Il enroule alors la carte de parchemin et récite, les yeux fermés, les paroles d’une incantation tout en faisant des gestes de ses mains et de ses bras. Il ouvre enfin les yeux, lâche le rouleau qui s’envole dans les airs dans un fuseau miroitant, comme si l’air lui-même gainait le parchemin.

Il fait nuit. Le rouleau de parchemin file au dessus de la jungle puis survole une grande rivière sillonnée des fanaux de navires à vapeurs qui vont et viennent devant une ville sur pilotis mordant dans la jungle. Passant au-dessus des dômes de bois, la carte fini son périple aérien en filant vers une grande tour hexagonale qui émerge de la jungle, illuminée de nombreux cristaux.
Une silhouette guette par l’une des plus hautes fenêtres et se saisi d’un geste vif de l’étrange volatile. Avec précaution, l’individu déroule la carte et émet un sifflement.

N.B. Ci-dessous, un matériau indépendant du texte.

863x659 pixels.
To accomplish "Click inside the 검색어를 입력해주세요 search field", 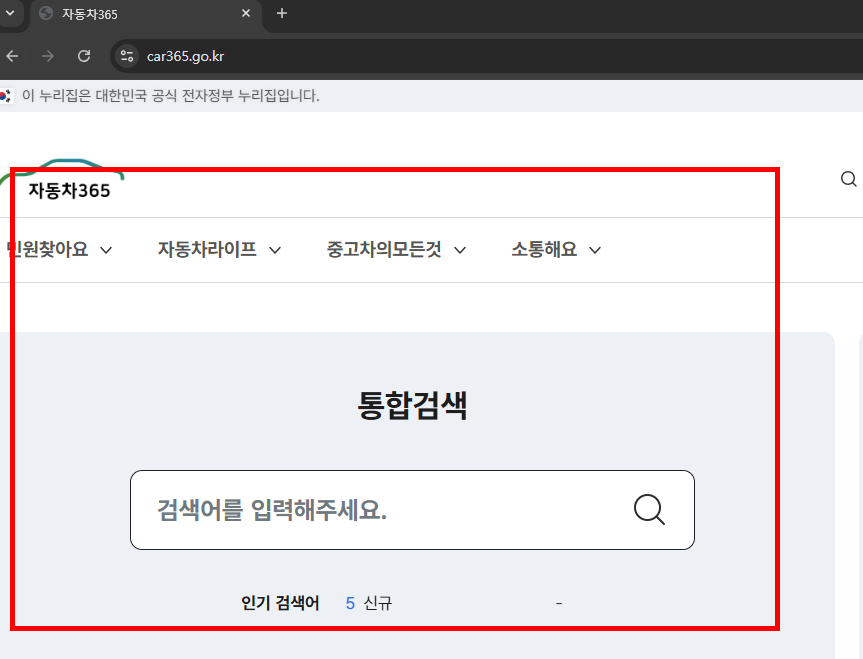I will pos(350,510).
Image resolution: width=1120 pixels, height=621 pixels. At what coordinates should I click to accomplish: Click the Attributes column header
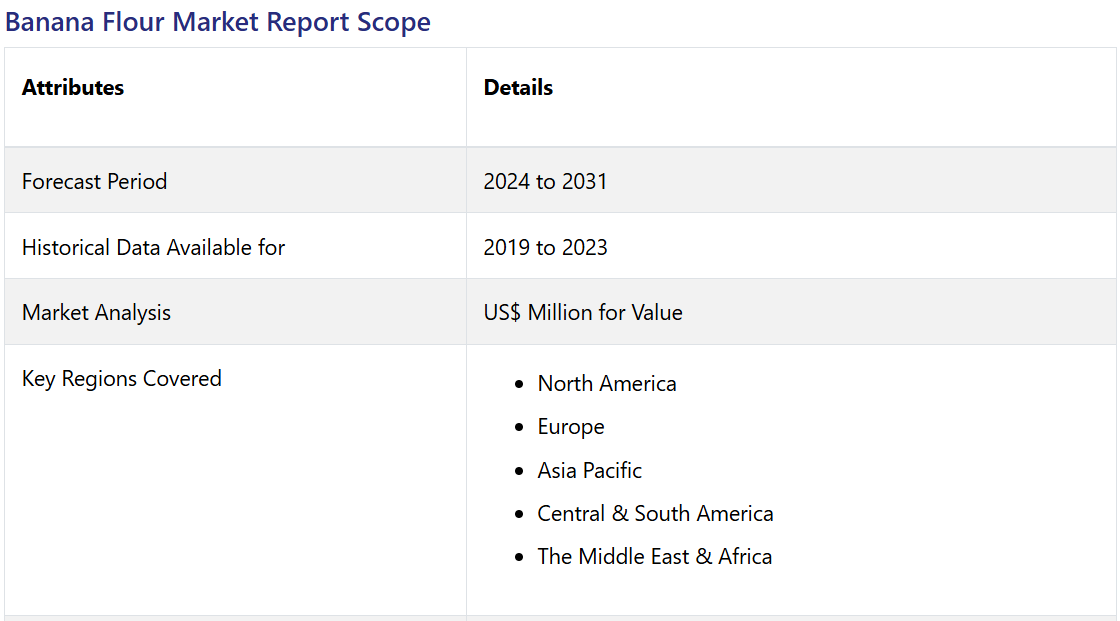pyautogui.click(x=73, y=88)
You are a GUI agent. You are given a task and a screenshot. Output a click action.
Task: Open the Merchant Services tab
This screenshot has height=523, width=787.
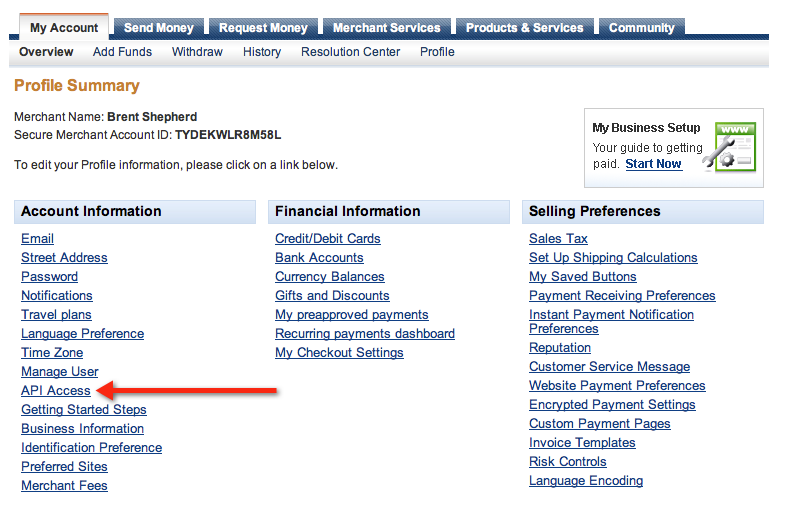pos(386,28)
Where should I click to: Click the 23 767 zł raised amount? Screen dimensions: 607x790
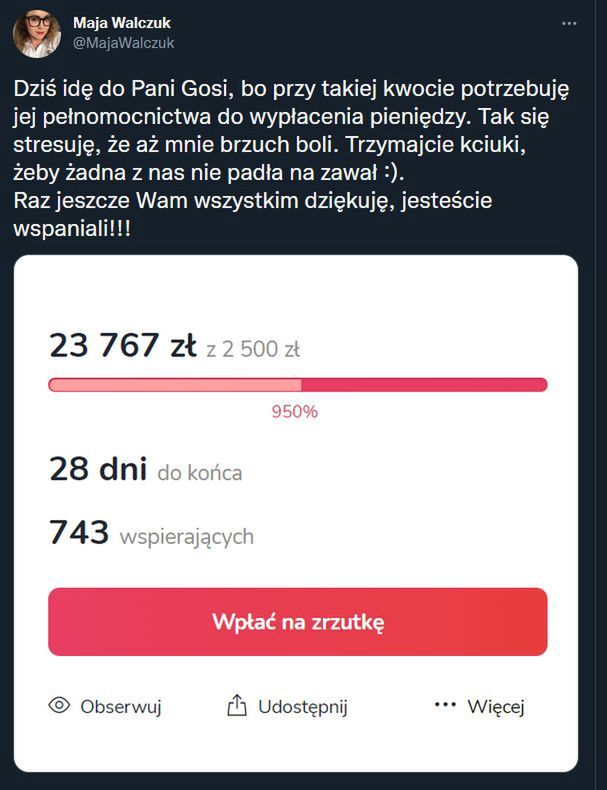pos(123,346)
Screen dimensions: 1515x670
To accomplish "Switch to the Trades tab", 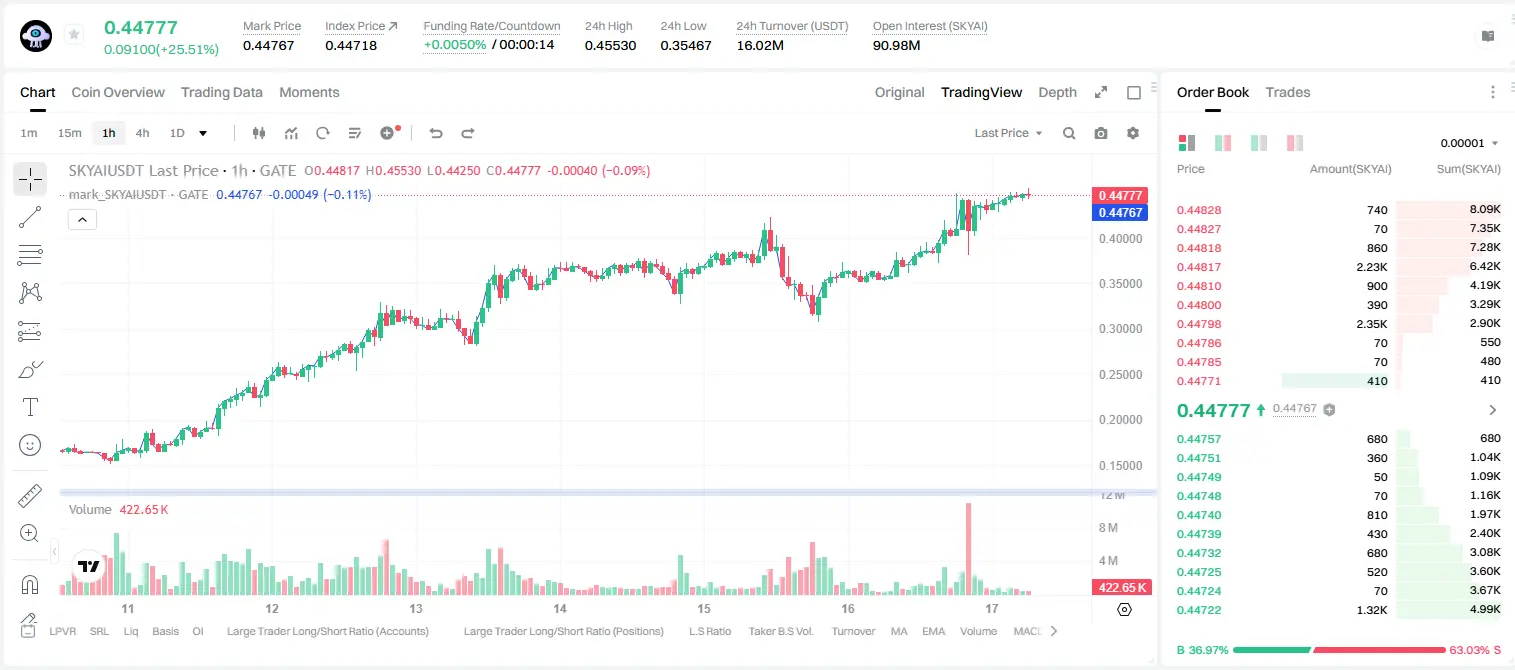I will [1288, 92].
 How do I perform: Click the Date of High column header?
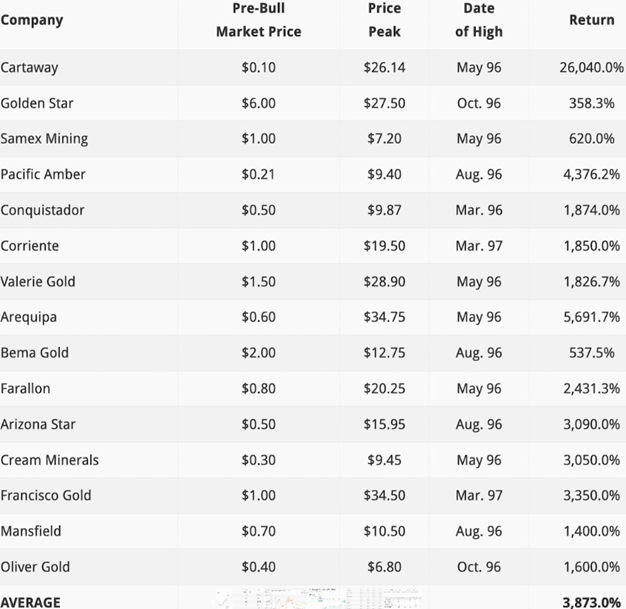(x=478, y=20)
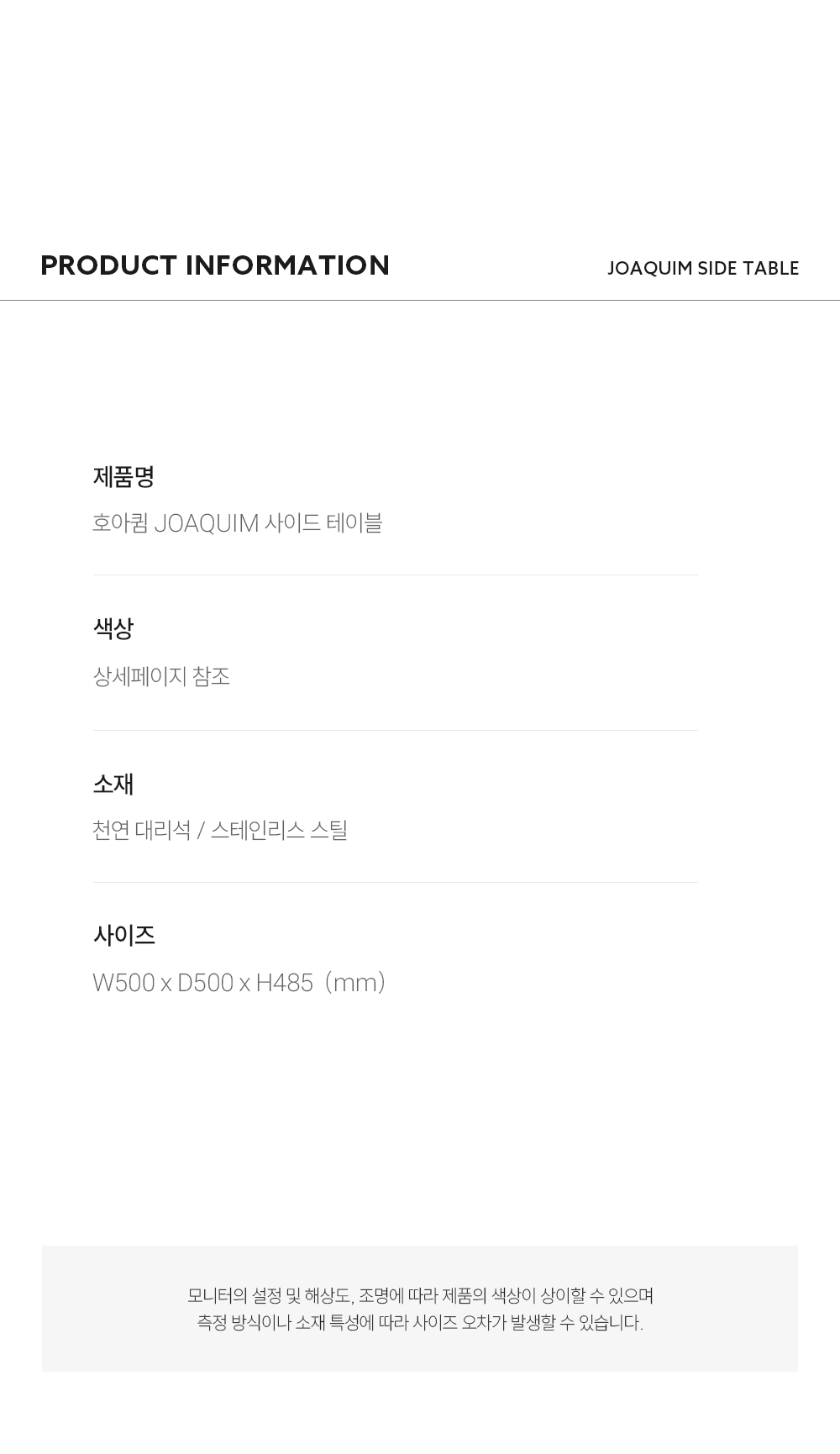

Le soleil larde les berges et le cours du Fleuve Serpent. A bord d’un navire à vapeur, de nombreux T’skrang armés et vêtus de vêtements amples et colorés se jettent dans l’eau dans la panique. Une seconde plus tard, leur navire est percuté par une boule de feu et s’enfonce dans le fleuve tout en s’embrasant, les gerbes d’eau le disputant aux jets de vapeurs. Au-dessus, loin au-dessus, un énorme brasier magique fonce sur une seconde embarcation.
Contemplant la scène, un Ts’krang est penché au-dessus du vide, ses vêtements furieusement secoués par le vent, les yeux étincelants et les mâchoires secouées d’un rire exaltés. Sa cape, jaune canari ornée de losanges rouges, claque au vent au-dessus de lui.
En contrebas, les étendards de la myriade de navires à vapeur qui fonce face aux épaves fumantes répondent aux mêmes couleurs…

Une goutte de sang tombe, et s’écrase dans une petite flaque de boue et de sang.
Au côté de cette flaque, le corps du Ts’Krang gît, affaissé contre un tronc d’arbre dans la jungle, légèrement penché sur le côté.

La pénombre est doucement percée par les flammes jaunes de quelques grosses bougies dans des vasques de bronze ciselé, disposées autour d’un bassin de marbre. Un brûle-parfum fini de se consumer sur une petite console à l’écart.

L’eau du bassin est couverte d’herbes et de fleurs. Une ombre émerge de l’eau avec un sifflement de surprise. « Shivahala ! Shivahala ! Vous avez une vizzzzion ? » s’exclament de concert deux jeunes Ts’Krang aux voiles colorées, un encensoir dans les mains. « Un rêve, un cauchemar, une potensssialité » répond le vieux/la vieille Ts’krang assis(e) dans le bassin, ses voiles collants à son corps, les pétales et feuilles aux voiles. « Encore l’aropagoï K’Tenshin, dit-il/elle d’une voie sifflante. Quand la Matriarche doit-elle arriver ? » « Dans deux jours » répond l’un(e) des jeunes Ts’krang.

Closant les paupières, la forme voutée du bassin bascule lentement en arrière et est engloutie à nouveau par les eaux sombres chargées d’herbes mystérieuses.